Most sword and sorcery flicks depend either on the location of some magical talisman to defeat some menace or on the rescue of some innocent from a tyrant. HAWK follows the latter pattern, but this time the innocent is a mature priestess rather than a sexy princess, so there's no suggestion that the hero is ever going to find a replacement for his lost wife. Indeed, Hawk's only payoff for his heroic action is his reunion with his fellow war-buddies, some of whom perish in the course of the adventure. The saving of the Abbess does not change anything about the fantasy-world; it's just presented as the right thing for heroes to do. However, Hawk still has a better outcome than Voltan, for his disfigurement prevents him from continuing his line (or at least he makes that claim). So he adopts a son, one Drogo, whose only action in the film is the attempt to betray his adoptive father-- showing that Voltan was not exactly good father-material no matter where he got his offspring from. The film of course ends with Voltan's defeat-- though the unnamed sorcerer makes noises about reviving the warlord-- while Hawk and his surviving friend (the "giant") depart for further adventures.

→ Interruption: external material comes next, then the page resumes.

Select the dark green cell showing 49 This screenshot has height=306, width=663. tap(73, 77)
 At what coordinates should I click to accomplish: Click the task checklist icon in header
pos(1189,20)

The biggest surprise about all the fights between Hawk, Voltan and their respective allies is how little the "mind-sword" affects the plot, though it does set Hawk free at a vital moment. Director/co-scripter Terry Marcel doesn't really expand on any of the magical aspects of his world, least of all the unnamed sorceress who is in part responsible for the good guys' triumph. But I grade the movie's mythicity high because the script maintains an interesting parallel between Voltan's losing out on both his bride and the mind-stone, which lack puts him in his own private hell. Despite Palace's over-acting, the sibling rivalry gives this film more psychological content than one usually finds in the cinema's attempts at sword and sorcery. HAWK THE SLAYER can't touch a deeply mythopoeic film like 1985's LEGEND, but it represents a decent "stab" (so to speak) at the genre.